Rosina è viva

“Non la troverete mai” ha avvertito

ma Rosina è ancora viva.

E’ viva con le sue cicatrici

che reclamano una cura

con le botte che chiedono di essere fermate

con le violenze psichiche sepolte in un sepolcro di ignoranza e paura

con la solitudine che l’ha resa fragile e indifesa.

Perché il “nostro” tempo non ha una cronologia.

È il tempo della coscienza

il tempo della r-esistenza

il tempo della solidarietà.

Il tempo della sorellanza.

 

Rosina è viva più che nella memoria

nei gesti quotidiani che invocano

 verità

nell’attimo di un sentimento di smarrimento.

Vogliamo sentirci smarriti

                                    in questa onda di violenza

che arriva fino a noi, mettervi un argine di saggezza,

ascolto, empatia.

E’ un incontro da non evitare, l’incontro ad una presenza.

Le vittime stanno recalcitrando per un abbraccio.
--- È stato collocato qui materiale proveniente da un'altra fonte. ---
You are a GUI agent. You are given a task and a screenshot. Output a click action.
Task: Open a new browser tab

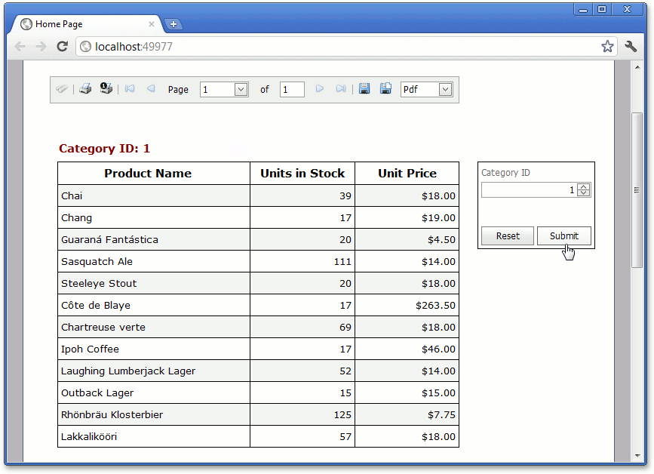point(173,24)
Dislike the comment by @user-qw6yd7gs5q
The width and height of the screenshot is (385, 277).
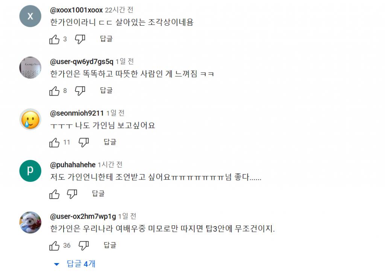pyautogui.click(x=80, y=91)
Rosina, quella Rosina che abbracciamo dentro di noi,

sta recalcitrando per un abbraccio.

L’abbraccio senza tempo, fuori dalle molle di schemi  dominanti.

Rosina è ancora viva,

così

è ancora viva.

 

Francesca Rennis

 


Una riflessione sul "caso irrisolto" di Timpa del forno. Cosa penso del libro di Sergio Caruso

 

Nel tempo che Pasolini ha definito della “omologazione repressiva” il comportamento delle donne si pone oggi come r-esistenza civile, come sfida a presentare modelli alternativi di relazionalità, di comunicazione, di libertà, di riconoscimento sociale, politico, istituzionale. Contro quella che nell’ambito di una letteratura femminista e a partire dagli studi del sociologo francese Pierre Bourdieu, è stata denominata “violenza simbolica” a danno dell’autodeterminazione, di uno sviluppo personale autonomo del genere femminile dominato da quello maschile, l’associazione di cui faccio parte si propone di andare oltre il vittimismo e le situazioni negative che si ripercuotono negativamente sul corpo delle donne per porre l’attenzione su modelli positivi, di grande energia, di speranza. Modelli che sostengono ideali di legalità non formale, la presenza fattiva delle istituzioni nella prevenzione dei reati contro le donne. Questo spiega la mia presenza al convegno di presentazione del libro di Sergio Caruso, non solo a livello personale. Il forte input nella ricerca della verità presente nel testo, le sottolineature nella costruzione sociale del “mostro”, l’emarginazione della vittima, sono temi sui quali dovremmo discutere più spesso per comprendere le nostre piccole realtà e le dinamiche che c’impediscono di crescere come collettività restringendo anche la nostra visione di futuro. Il libro ha una sua originalità in questo continuo rimando tra caso particolare e teorie generali, nel ripercorrere attraverso le testimonianze i profili delle personalità coinvolte, le vicende investigative. Ad un contesto di vita difficile, povero, dove prevale un disagio psichico possibile concausa del dramma familiare, fa da sfondo il clima superstizioso, d’ignoranza che può essere colmato – sottolinea Caruso – solo conoscendo a fondo i fatti, l’immaginario personale e collettivo. C’è una forte tensione verso la conoscenza della verità che purtroppo appare più drammatica di qualsiasi ipotesi e immaginazione. Ma soprattutto è viva anche in senso polemico, come sottolinea nella prefazione Villanova, docente di Neuropsichiatria dell’età evolutiva presso l’Università Roma Tre, ogni ricorso alla spettacolarizzazione, al sensazionale, per aprire invece in termini concreti-istituzionali spazi sempre più ampi di prevenzione al crimine e alla violenza contro le donne.

 

Pertanto lungi da un’ipotesi di demonizzazione del probabile assassino, il libro non vuole creare pregiudizi verso un probabile colpevole quanto richiamare l’attenzione al superamento di situazioni simili, spingere semmai ad una soluzione del caso perché con la verità vengano dissolte anche quelle nubi misteriose che incombono ancora nel cuore della popolazione e su Timpa del forno. Riportare, insomma, ad una percezione realistica ciò che è stato enfatizzato simbolicamente come demoniaco, ossessivo, irrazionale.

 

Il metodo utilizzato per questo lavoro divulgativo recupera tra di due poli estremi di indifferenza/rimozione del fatto e spettacolarizzazione che non ci restituiscono la verità, il metodo scientifico di ricostruzione obiettiva attraverso la raccolta delle testimonianze e dei dati ci impone di prendere consapevolezza della dimensione sociale in cui è avvenuta la tragedia, dei limiti di una delle tante Calabrie in cui permangono signori assoluti superstizione e silenzio.